» DESCRIPTION DU PROBLÈME:
Traduisez en anglais la phrase suivante, extraite de la critique du roman graphique consacré au Dust Bowl : « Mais les photographies peuvent-elles, à elles seules, être les témoins d'un drame ? »
─── TEXTE FOURNI ───
Ce roman graphique est une pure merveille. Dès que je l'ai ouvert je n'ai pu m'en détacher tellement je retrouvais ce que John Steinbeck évoquait dans Les raisins de la colère ayant d'ailleurs souvent en couverture une photographie de Dorothea Lange célèbre pour sa photo, Migrant Mother, qui a elle seule
résume tout le livre.
Milieu des années 1930 - A la jonction de l'Oklahoma, cet état en forme de poêle, du Texas et du Kansas s'est produit un étrange phénomène climatique, le Dust Bowl, dû à une absence de pluies et à des techniques agricoles inappropriées se traduisant par des tempêtes de poussière qui obscurcissent le ciel, l'air et s'infiltrent dans toutes les maisons et organismes humains provoquant maladies, pauvreté, famines, migrations et décès.
Au sortir de la crise de 1929, John Clark, jeune photoreporter décroche un travail de photoreportage dans
cette région afin de fournir à un organisme gouvernemental des clichés représentatifs de la crise traversée par les populations. Mais les photographies peuvent-elles, à elles seules, être les témoins d'un drame ? Qui se sont ceux qui prennent la pose ? Quelles sont les épreuves réellement traversées par ces hommes, ces femmes et ces enfants ? C'est ce dont John Clark va prendre conscience après avoir, dans un premier temps, suivi une check-list fournie par son employeur des thèmes à
représenter mais peu à peu et au contact de ses sujets, il va être confronté aux drames qui l'entourent car il ne s'agit plus de représentations sur papier glacé, certes utiles et nécessaires pour informer, garder une trace, figer les faits, les visages mais d'êtres humains avec leur dignité malgré les déboires résultant d'un phénomène en partie consécutif de l'activité humaine et provoquant abandons des terres mais des dégâts dans les corps jusqu'à la mort parfois.
─── EXTRAITS DES ENTRÉES ───
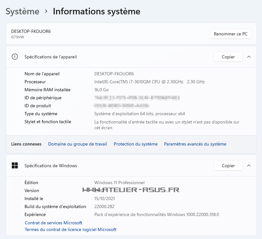Click the build number 22000.282
The height and width of the screenshot is (239, 262).
(x=104, y=206)
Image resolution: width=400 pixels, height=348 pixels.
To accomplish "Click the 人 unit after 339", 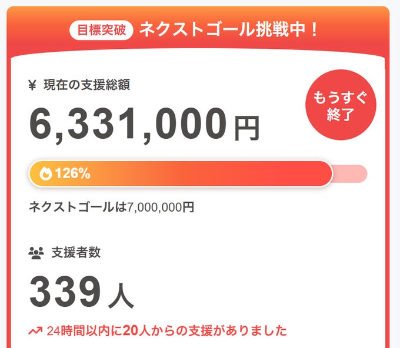I will point(121,297).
───
» RÉSULTAT DE L'EXERCICE:
But can photographs, on their own, bear witness to a tragedy?